I feel fortunate that the church I grew up in was not one of those churches and that week after week, I had the privilege of worshiping with my parents. Though I vividly remember reading books during the sermons, I also remember being in awe of the sanctuary and its beauty: the giant cross behind the beautiful wooden alter and the stained glass windows that surrounded the entire room, each telling a different Bible story. I also remember singing the hymns. I didn’t always understand their meaning, but I learned to love them anyway. On special occasions I also remember having my Grandma and Aunt join our family in worship and loving the fact that we all got to be in that place – a place that was already incredibly special to me – together.
As I grew older and began understanding more, because the value of worship was already ingrained in me, I quickly enjoyed being a part of the service by serving as an acolyte, lector, and occasionally being asked to play a piano piece as a special musical offering.
Because the Methodists have an open communion table, I took communion from a very early age. At first, I didn’t understand the significance of this act, but I still remember feeling like it was a big deal for me to be able to take part in it. Somehow, I intrinsically understood that the act itself was important and holy. Perhaps it’s because of the way I was welcomed at the table from such a young age that when I then got to serve communion to the guests at my wedding, it had such a deep significance to me.
Because I recognize the role that worshiping as a child with my parents had in my spiritual formation, it excites me to be part of a church that also honors and invites children to worship.

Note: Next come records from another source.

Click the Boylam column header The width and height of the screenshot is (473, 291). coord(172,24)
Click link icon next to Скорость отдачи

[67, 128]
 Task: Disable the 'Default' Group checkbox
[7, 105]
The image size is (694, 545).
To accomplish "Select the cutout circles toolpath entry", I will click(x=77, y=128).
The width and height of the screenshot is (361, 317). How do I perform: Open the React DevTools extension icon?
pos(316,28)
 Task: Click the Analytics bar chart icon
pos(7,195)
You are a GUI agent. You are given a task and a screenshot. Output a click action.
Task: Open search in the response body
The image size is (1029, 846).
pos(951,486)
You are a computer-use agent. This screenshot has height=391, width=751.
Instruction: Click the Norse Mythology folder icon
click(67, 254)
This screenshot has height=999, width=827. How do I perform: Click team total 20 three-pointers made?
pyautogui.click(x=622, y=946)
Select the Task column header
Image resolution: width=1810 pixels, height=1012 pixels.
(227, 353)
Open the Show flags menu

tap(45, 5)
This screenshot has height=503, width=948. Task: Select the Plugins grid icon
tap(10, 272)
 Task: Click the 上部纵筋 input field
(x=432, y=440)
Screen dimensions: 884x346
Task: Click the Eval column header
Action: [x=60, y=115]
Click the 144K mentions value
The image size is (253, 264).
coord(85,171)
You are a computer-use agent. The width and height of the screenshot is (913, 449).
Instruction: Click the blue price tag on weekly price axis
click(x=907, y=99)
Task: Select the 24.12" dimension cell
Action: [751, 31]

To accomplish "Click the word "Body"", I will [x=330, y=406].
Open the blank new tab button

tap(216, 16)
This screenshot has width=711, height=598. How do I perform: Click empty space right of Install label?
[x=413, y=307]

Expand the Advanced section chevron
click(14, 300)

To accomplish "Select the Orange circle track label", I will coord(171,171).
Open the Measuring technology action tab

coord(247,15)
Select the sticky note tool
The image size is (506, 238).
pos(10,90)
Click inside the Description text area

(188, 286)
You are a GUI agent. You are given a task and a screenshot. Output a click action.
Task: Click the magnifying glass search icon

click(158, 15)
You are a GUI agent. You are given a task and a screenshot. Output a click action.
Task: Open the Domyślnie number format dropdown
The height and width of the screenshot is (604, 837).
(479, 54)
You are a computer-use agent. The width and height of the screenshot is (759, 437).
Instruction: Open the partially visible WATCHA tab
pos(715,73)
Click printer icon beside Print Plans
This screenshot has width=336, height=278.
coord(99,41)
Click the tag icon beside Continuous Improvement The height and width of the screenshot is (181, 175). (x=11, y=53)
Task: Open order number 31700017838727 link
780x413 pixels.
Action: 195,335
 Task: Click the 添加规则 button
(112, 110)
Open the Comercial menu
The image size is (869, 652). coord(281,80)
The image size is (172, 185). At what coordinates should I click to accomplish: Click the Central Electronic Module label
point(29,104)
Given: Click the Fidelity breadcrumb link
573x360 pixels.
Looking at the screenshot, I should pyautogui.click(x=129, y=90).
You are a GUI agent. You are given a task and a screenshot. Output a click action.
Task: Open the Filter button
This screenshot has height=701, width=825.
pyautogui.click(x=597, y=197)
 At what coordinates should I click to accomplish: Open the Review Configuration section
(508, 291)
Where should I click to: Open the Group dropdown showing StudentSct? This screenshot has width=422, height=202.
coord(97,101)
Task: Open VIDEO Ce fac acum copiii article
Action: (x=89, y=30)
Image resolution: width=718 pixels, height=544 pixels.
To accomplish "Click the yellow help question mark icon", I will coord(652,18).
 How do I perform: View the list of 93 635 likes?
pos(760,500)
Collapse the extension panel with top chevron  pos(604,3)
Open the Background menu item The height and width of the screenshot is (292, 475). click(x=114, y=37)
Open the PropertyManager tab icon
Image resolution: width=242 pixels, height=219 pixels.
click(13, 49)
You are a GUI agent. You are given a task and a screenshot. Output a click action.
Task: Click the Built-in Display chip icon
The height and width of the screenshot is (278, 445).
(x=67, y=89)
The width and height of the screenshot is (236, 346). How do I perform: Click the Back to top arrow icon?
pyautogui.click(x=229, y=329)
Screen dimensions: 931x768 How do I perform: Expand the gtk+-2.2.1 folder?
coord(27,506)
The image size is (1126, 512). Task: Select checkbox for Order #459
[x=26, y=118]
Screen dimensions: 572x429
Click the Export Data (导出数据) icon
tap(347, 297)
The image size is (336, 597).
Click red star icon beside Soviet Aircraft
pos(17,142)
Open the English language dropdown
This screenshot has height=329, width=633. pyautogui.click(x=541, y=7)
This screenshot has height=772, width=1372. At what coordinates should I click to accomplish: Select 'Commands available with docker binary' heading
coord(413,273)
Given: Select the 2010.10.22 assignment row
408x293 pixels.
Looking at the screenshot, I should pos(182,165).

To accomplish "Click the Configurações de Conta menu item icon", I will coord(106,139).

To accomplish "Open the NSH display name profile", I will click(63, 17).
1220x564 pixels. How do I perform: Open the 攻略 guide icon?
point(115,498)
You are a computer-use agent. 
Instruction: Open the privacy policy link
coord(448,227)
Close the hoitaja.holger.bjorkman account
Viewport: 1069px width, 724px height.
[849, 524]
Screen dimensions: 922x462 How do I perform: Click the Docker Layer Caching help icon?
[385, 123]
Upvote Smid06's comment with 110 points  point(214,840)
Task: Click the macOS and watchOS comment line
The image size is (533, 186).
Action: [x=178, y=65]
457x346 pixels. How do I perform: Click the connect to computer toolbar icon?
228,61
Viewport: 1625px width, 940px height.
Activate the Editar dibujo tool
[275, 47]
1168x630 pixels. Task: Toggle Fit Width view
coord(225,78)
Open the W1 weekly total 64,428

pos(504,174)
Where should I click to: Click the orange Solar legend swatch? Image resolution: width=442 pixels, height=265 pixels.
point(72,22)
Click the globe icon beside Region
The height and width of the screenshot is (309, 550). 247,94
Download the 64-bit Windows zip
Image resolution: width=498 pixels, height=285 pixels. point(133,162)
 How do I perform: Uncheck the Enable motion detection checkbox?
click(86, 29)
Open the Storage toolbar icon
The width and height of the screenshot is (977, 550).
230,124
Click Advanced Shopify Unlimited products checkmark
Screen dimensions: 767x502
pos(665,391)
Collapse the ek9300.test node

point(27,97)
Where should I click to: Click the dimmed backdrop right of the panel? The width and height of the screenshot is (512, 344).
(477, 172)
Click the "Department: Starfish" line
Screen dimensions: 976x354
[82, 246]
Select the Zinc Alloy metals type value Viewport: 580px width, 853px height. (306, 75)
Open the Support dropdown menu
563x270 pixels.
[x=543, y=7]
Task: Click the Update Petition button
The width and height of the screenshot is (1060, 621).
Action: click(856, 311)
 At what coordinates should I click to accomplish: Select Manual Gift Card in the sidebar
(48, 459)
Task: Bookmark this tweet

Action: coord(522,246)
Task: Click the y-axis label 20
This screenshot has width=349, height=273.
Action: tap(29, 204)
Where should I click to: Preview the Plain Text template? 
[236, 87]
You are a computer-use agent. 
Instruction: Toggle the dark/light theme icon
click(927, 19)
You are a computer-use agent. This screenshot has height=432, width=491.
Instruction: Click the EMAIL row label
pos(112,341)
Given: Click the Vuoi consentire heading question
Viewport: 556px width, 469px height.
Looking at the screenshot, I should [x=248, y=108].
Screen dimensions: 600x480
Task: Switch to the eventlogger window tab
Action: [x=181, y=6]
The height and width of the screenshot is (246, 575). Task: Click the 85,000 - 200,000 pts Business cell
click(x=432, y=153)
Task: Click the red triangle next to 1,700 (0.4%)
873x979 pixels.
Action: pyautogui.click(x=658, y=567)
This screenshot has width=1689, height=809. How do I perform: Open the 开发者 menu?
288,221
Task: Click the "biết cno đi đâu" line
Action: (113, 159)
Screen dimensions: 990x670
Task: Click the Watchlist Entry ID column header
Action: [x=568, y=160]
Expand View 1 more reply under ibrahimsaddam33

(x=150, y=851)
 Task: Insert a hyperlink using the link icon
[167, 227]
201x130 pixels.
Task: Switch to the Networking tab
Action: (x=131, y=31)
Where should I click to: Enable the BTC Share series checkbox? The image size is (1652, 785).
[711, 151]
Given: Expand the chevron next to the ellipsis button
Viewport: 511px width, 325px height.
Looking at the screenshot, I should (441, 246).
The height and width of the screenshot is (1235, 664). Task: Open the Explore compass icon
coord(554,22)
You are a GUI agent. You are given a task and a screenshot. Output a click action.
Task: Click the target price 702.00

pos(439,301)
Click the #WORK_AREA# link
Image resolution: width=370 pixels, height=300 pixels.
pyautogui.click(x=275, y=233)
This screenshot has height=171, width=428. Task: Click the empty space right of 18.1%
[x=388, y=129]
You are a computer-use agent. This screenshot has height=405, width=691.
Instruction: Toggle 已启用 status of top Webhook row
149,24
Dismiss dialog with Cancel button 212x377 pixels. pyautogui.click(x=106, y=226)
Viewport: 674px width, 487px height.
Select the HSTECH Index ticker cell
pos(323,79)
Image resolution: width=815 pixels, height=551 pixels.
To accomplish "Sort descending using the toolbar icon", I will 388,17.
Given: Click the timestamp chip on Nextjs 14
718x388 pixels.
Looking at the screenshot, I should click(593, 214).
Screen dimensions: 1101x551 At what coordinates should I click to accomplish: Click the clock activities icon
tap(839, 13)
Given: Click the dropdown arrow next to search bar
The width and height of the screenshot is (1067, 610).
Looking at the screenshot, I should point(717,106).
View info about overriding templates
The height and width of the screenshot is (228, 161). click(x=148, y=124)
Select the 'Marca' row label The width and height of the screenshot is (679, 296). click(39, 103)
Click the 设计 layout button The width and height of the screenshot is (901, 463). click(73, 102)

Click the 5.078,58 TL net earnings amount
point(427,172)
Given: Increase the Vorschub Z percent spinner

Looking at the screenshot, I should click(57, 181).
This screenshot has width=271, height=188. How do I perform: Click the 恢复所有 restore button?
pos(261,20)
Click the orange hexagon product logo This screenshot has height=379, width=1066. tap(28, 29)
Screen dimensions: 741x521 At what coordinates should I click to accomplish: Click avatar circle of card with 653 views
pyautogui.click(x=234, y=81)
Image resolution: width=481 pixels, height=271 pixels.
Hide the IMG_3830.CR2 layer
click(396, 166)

In fact, each of the last two weeks we’ve had special “Faith Stepping Stones” to help families and the church reaffirm the commitments they made at their child’s baptism. The first week, our church gave story Bibles to the three and four-year-olds. Last week, five-year-olds participated in the “Welcome to Worship” stepping stone and received a copy of “Boots the Church Camp” and a special invitation to tour & learn about the sanctuary.
In both cases, after the Bibles and books were handed out and the families prayed for, chaos ensued as lots of kids ran back to their seats, their parents frantically in pursuit. Even after parents wrangled their children back into their seats, their excited voices just could not be contained.
It was beautiful.
And such a reminder that Christ also told his disciples, “Whoever does not receive the kingdom of God as a little child will never enter it.”
May we, like these three, four, and five year olds never lose this uncontainable excitement about Jesus and our faith.